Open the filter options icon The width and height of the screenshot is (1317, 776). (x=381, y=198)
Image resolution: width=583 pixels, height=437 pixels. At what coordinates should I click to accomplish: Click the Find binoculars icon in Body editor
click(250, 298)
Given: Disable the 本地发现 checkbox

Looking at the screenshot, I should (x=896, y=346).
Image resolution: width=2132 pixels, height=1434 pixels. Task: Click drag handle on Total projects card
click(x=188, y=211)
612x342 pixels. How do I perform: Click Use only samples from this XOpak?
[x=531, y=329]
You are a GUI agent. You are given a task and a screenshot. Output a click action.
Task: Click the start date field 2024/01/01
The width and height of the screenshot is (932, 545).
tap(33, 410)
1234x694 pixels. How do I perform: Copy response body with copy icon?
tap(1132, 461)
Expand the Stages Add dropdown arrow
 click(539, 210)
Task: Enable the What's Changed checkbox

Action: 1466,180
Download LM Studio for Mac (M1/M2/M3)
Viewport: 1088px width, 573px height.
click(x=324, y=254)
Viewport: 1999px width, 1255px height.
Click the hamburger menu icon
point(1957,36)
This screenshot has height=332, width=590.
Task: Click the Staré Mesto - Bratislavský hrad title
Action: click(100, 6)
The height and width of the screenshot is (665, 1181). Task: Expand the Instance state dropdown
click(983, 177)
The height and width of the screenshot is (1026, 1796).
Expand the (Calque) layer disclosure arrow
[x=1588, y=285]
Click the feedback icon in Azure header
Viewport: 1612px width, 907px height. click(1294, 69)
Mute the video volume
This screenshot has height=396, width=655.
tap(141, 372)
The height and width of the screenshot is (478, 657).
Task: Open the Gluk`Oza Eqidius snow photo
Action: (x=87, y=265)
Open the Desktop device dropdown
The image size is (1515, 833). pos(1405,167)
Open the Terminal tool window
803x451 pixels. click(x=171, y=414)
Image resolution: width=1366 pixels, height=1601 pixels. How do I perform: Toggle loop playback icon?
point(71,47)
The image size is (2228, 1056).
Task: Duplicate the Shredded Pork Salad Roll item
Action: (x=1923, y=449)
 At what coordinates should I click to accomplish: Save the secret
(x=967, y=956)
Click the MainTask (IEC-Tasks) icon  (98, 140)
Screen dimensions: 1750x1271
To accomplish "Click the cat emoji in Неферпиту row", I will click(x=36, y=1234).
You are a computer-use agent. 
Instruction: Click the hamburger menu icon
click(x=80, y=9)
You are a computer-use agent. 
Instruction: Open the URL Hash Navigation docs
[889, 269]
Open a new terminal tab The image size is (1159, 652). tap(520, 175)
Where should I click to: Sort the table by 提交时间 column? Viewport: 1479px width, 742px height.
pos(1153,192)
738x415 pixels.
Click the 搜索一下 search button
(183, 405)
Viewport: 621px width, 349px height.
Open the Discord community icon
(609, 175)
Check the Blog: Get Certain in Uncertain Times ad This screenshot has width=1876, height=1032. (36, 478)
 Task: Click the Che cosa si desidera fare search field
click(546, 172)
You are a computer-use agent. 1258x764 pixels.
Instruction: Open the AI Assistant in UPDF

————————

▸ **Task**
All that is needed is how many lines of the data contain "agent", stated as a number.

▸ **Written reply**
4